=== What to do ===
Render the lines from the one containing "Given: Click Fewer details to collapse view" up to and including the one containing "click(112, 32)" as a numbered list, omitting any blank lines.

=== Data records ===
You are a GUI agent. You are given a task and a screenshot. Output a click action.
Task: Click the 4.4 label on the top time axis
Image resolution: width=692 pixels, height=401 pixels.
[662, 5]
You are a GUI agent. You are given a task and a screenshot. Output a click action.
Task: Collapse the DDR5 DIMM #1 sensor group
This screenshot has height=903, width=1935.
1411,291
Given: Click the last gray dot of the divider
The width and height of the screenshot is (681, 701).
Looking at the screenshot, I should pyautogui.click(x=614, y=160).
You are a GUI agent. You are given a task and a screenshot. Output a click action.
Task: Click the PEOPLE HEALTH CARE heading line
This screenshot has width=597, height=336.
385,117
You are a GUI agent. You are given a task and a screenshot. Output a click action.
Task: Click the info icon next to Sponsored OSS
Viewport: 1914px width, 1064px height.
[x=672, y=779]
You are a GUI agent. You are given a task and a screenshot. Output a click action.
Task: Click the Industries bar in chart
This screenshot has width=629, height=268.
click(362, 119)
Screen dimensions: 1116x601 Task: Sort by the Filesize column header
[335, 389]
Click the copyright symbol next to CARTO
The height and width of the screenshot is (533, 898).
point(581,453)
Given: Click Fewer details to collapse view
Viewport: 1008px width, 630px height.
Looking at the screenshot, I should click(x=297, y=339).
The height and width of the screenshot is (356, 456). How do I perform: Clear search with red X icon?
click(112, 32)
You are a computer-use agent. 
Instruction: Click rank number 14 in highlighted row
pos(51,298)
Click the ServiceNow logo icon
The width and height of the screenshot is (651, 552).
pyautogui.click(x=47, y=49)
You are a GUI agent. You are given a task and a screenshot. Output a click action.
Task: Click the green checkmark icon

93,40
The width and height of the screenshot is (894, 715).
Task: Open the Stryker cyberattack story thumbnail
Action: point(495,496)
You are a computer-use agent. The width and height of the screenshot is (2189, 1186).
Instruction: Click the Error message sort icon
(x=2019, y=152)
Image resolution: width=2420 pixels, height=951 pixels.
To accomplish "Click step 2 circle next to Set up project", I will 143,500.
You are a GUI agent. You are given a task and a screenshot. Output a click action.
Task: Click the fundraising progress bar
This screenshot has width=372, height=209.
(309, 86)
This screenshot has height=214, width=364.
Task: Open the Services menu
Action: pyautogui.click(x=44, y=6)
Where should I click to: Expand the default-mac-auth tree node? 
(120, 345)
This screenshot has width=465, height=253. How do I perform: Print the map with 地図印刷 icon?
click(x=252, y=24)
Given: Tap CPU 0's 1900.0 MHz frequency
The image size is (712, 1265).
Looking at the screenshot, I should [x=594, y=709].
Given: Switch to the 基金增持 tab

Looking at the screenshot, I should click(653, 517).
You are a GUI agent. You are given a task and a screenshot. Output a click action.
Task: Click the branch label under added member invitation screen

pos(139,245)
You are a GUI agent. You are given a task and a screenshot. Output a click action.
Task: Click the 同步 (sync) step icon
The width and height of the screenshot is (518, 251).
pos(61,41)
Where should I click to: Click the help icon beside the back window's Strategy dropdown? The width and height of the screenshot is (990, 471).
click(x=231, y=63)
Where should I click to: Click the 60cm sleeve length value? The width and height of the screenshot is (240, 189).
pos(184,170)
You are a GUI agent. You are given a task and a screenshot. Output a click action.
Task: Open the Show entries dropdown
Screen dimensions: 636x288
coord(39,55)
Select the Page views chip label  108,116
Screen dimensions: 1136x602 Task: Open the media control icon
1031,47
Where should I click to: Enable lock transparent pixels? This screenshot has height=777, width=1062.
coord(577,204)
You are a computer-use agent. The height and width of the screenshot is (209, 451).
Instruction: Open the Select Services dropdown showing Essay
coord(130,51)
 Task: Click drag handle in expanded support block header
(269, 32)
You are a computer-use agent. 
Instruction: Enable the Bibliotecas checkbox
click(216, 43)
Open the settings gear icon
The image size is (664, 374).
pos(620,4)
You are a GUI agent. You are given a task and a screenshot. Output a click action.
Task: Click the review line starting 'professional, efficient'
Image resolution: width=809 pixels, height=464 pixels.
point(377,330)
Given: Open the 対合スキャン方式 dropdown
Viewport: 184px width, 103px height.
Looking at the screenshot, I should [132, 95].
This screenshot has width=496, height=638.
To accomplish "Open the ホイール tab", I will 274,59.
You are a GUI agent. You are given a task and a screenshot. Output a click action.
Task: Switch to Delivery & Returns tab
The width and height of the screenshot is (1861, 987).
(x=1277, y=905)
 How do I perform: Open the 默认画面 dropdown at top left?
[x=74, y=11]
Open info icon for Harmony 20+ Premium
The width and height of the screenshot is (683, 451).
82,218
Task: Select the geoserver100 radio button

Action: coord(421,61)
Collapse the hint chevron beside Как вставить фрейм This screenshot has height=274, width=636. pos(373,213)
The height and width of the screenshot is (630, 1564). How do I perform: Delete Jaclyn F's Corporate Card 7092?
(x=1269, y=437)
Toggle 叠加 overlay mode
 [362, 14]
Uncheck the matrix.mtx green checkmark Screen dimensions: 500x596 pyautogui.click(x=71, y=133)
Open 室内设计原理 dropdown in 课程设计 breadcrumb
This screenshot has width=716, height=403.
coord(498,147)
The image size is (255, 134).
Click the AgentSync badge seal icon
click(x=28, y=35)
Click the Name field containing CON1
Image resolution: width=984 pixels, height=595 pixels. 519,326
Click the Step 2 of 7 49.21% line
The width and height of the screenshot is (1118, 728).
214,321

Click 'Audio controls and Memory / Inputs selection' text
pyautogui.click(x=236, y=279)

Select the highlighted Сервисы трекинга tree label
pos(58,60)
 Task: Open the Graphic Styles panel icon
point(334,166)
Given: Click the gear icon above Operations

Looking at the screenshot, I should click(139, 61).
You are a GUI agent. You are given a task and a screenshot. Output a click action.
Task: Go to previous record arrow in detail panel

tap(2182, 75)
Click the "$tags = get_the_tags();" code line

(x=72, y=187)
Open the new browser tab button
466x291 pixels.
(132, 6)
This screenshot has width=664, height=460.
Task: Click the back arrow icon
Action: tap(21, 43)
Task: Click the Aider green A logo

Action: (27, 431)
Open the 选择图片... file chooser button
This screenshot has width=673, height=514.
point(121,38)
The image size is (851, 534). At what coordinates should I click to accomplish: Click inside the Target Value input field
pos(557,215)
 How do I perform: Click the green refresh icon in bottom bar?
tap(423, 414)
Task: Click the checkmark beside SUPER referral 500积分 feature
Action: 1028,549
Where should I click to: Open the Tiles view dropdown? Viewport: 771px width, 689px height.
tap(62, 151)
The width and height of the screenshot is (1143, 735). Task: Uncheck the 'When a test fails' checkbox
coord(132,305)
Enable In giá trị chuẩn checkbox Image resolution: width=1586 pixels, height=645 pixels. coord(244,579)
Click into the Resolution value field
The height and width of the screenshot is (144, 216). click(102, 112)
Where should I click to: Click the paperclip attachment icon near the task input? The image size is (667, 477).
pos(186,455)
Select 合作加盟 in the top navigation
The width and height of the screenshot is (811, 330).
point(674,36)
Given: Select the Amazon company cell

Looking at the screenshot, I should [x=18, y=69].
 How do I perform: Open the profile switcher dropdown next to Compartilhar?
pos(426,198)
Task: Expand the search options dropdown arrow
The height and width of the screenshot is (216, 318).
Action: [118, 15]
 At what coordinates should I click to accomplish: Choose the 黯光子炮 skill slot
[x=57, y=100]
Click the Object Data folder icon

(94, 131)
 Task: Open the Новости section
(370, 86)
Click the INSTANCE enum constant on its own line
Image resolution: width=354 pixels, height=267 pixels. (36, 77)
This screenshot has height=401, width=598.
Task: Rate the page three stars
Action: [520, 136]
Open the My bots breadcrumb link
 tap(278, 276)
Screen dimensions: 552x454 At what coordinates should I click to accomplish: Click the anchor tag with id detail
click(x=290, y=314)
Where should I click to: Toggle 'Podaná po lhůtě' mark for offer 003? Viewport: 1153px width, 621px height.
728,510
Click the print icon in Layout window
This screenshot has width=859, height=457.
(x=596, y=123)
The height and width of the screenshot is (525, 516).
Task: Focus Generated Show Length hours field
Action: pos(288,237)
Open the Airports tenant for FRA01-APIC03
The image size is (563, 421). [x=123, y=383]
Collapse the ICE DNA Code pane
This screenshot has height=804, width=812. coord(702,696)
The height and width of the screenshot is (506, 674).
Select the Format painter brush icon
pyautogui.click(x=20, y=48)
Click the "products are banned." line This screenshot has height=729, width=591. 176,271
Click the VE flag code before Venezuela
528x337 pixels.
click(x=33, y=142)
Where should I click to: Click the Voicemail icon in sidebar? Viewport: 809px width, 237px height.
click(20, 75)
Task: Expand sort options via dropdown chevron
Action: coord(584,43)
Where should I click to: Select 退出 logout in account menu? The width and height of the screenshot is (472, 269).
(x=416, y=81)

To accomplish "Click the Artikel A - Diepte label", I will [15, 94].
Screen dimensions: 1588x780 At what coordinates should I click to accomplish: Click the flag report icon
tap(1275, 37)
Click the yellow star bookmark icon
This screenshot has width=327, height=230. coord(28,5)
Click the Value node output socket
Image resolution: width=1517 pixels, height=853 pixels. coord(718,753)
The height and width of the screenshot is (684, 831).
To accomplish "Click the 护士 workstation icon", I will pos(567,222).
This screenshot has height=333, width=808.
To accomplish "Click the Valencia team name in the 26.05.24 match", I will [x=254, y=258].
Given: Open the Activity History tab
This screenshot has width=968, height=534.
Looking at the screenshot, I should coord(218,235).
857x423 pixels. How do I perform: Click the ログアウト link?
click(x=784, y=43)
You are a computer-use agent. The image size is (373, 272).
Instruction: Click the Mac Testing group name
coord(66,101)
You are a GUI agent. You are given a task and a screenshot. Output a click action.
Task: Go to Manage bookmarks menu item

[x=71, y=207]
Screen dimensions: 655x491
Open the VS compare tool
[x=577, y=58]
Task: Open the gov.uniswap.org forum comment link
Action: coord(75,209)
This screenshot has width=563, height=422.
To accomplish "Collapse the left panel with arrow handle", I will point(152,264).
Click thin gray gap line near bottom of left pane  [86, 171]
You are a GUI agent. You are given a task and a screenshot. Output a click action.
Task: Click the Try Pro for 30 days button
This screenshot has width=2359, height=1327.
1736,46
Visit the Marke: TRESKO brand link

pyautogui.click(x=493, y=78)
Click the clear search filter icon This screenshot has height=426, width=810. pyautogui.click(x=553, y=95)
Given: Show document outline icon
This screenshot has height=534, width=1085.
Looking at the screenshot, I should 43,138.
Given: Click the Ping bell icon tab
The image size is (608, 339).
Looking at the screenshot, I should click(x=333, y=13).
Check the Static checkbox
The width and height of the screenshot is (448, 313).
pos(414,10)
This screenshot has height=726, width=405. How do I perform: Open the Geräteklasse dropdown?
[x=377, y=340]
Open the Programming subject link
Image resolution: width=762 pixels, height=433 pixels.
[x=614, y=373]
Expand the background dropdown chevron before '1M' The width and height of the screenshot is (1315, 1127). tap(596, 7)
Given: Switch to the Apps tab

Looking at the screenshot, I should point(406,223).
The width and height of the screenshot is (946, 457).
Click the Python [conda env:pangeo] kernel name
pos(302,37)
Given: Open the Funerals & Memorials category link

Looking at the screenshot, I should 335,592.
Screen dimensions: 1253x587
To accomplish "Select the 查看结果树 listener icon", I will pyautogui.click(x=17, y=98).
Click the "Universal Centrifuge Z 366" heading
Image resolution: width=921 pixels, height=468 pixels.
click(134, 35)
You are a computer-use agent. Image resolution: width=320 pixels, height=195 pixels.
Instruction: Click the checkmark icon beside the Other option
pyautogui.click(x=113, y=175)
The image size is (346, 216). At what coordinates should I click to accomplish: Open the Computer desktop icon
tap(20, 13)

=== Correct result ===
1. Given: Click Fewer details to collapse view
2. Viewport: 1008px width, 630px height.
3. Looking at the screenshot, I should click(x=297, y=339).
4. The height and width of the screenshot is (356, 456). How do I perform: Clear search with red X icon?
5. click(112, 32)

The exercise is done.